- **Given exercise**: Copy the data word for word, from the line with "The height and width of the screenshot is (286, 497)." to the line with "Action: coord(20,9)".

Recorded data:
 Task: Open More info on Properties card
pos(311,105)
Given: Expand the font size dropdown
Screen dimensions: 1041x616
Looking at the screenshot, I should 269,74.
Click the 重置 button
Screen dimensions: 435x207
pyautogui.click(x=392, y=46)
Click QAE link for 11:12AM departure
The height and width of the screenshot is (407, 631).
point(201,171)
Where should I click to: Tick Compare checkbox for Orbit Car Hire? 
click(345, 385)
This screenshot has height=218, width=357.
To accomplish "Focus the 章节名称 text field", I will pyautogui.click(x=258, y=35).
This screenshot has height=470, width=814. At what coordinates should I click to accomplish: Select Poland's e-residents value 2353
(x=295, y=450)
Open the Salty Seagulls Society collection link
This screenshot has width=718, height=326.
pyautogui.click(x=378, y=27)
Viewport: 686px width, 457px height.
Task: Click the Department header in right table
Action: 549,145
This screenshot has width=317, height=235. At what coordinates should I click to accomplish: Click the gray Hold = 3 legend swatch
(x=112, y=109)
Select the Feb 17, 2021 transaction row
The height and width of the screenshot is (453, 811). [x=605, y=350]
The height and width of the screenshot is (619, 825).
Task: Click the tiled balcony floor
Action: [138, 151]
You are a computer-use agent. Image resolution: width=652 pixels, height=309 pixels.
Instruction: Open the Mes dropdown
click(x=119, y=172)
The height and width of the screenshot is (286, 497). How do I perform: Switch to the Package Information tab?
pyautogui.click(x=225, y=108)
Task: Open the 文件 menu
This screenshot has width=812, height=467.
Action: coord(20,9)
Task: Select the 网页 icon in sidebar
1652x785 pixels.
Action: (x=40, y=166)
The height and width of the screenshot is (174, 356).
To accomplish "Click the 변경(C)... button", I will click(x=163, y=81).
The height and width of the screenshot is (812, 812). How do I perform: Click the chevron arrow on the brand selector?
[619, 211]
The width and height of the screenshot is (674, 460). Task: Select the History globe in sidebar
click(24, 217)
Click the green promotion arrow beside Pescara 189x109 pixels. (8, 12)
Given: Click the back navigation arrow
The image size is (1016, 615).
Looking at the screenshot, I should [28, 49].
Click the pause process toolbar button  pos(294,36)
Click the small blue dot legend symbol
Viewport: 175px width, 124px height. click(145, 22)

- **Reply**:
The height and width of the screenshot is (286, 497). How do I perform: Switch to the Package Information tab?
pyautogui.click(x=225, y=108)
Task: Open the 文件 menu
This screenshot has width=812, height=467.
Action: coord(20,9)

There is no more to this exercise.